Objective  To compare palpation-guided with ultrasound-guided brachial plexus blockade in Hispaniolan Amazon parrots.

Study design  Prospective randomized experimental trial.

Animals  Eighteen adult Hispaniolan Amazon parrots (Amazona ventralis) weighing 252–295 g.

Methods  After induction of anesthesia with isoflurane, parrots received an injection of lidocaine (2 mg kg−1) in a total volume of 0.3 mL at the axillary region. The birds were randomly assigned to equal groups using either palpation or ultrasound as a guide for the brachial plexus block. Nerve evoked muscle potentials (NEMP) were used to monitor effectiveness of brachial plexus block. The palpation-guided group received the local anesthetic at the space between the pectoral muscle, triceps, and supracoracoideus aticimus muscle, at the insertion of the tendons of the caudal coracobrachial muscle, and the caudal scapulohumeral muscle. For the ultrasound-guided group, the brachial plexus and the adjacent vessels were located with B-mode ultrasonography using a 7–15 MHz linear probe. After location, an 8-5 MHz convex transducer was used to guide injections.

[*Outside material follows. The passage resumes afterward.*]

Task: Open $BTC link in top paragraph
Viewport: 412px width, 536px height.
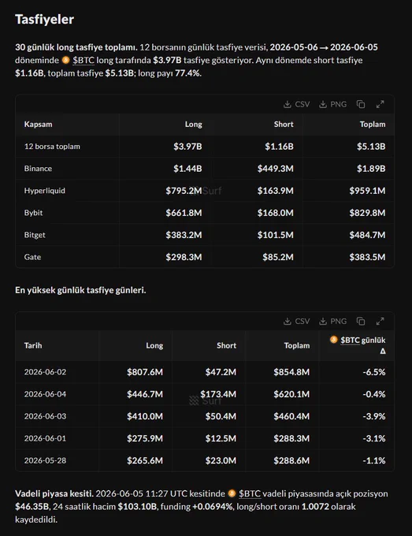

General anesthesia was discontinued 20 minutes after lidocaine injection and the birds recovered in a padded cage.

Results  Both techniques decreased the amplitude of NEMP. Statistically significant differences in NEMP amplitudes, were observed within the ultrasound-guided group at 5, 10, 15, and 20 minutes after injection and within the palpation-guided group at 10, 15, and 20 minutes after injection. There was no statistically significant difference between the two groups. No effect on motor function, muscle relaxation or wing droop was observed after brachial plexus block.

Conclusions and clinical relevance  The onset of the brachial plexus block tended to be faster when ultrasonography was used. Brachial plexus injection can be performed in Hispaniolan Amazon parrots and nerve evoked muscle potentials were useful to monitor the effects on nerve conduction in this avian species. Neither technique produced an effective block at the doses of lidocaine used and further study is necessary to develop a useful block for surgical analgesia.